• Exercise: Continue the passage about the contempt application over the racecourse injunction, picking up right after its last sentence.

[Excerpted passage start]

On 11 August 2023 the claimant issued the present contempt application. On 19 September 2023 solicitors for the defendant wrote to the claimant's solicitors. They explained that the defendant wished to admit that he had breached the injunction and that this amounted to a contempt of court. The defendant also offered to provide a written admission that his conduct amounted to a breach of the order, to provide a written apology to the claimant, and to provide written undertakings in the following terms: (1) to comply with the injunction order of Sir Anthony Mann dated 26 May 2023; (2) not to engage in any of the following conduct (in each case where that conduct would have the effect of damaging and/or delaying and/or hindering the claimant by obstructing, impeding or interfering with the lawful activities undertaken by them): (a) entering or being present on any racetrack owned or managed by them, (b) entering or being present on any other area of any racecourse owned or managed by them without authorisation and (c) intentionally obstructing or disrupting any horse race organised or hosted by them.

19.

[Excerpted passage end]
[Dataset section start]

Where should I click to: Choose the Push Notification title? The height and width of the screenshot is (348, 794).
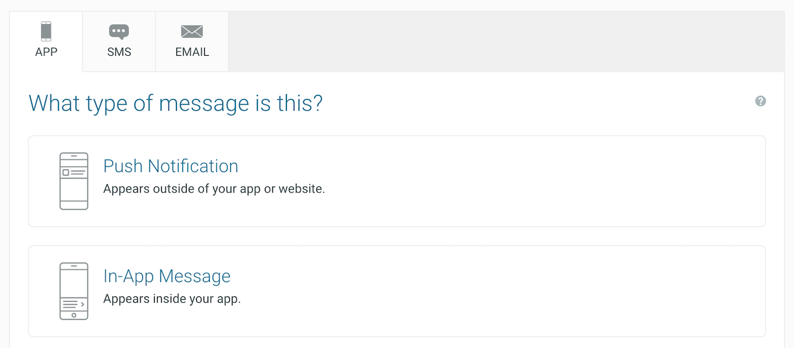tap(171, 166)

[Dataset section end]

• Written answer:
On 4 October 2023 the defendant made his witness statement. In addition to the points already mentioned, the defendant apologised to the court and to those who were adversely affected by his actions. He accepted that he created a frightening situation for those who had to enter the track to remove him and that he caused stress to a number of others. He explained the process by which he had come to reflect on his actions. In particular, he explained that the time spent in custody had afforded him an opportunity to reflect on his actions and he now wished to express his regret for them. He also said that the current proceedings have further underlined to him the serious consequences of breaching court orders. He reiterated his willingness to be bound by the undertakings set out in the letter of 19 September 2023. He stated that he can assure the court that, having reflected seriously upon his own conduct, he will not further breach any order of the court or any undertaking given to the court.

Sanction

20.

The authorities show that the court should adopt a structured approach. First, the court should assess the seriousness of the conduct by reference to the contemnor's culpability and the harm caused, intended or likely to be caused. Secondly, and in the light of the court's assessment of the seriousness of the conduct, due weight should be given to matters of mitigation such as genuine remorse, previous positive character and similar matters. There should in particular be a reduction for an early admission of a contempt, to be calculated consistently with the approach set out in the applicable Sentencing Council guidelines. See HM Attorney General v Crosland [2021] UKSC 15 at [44].

21.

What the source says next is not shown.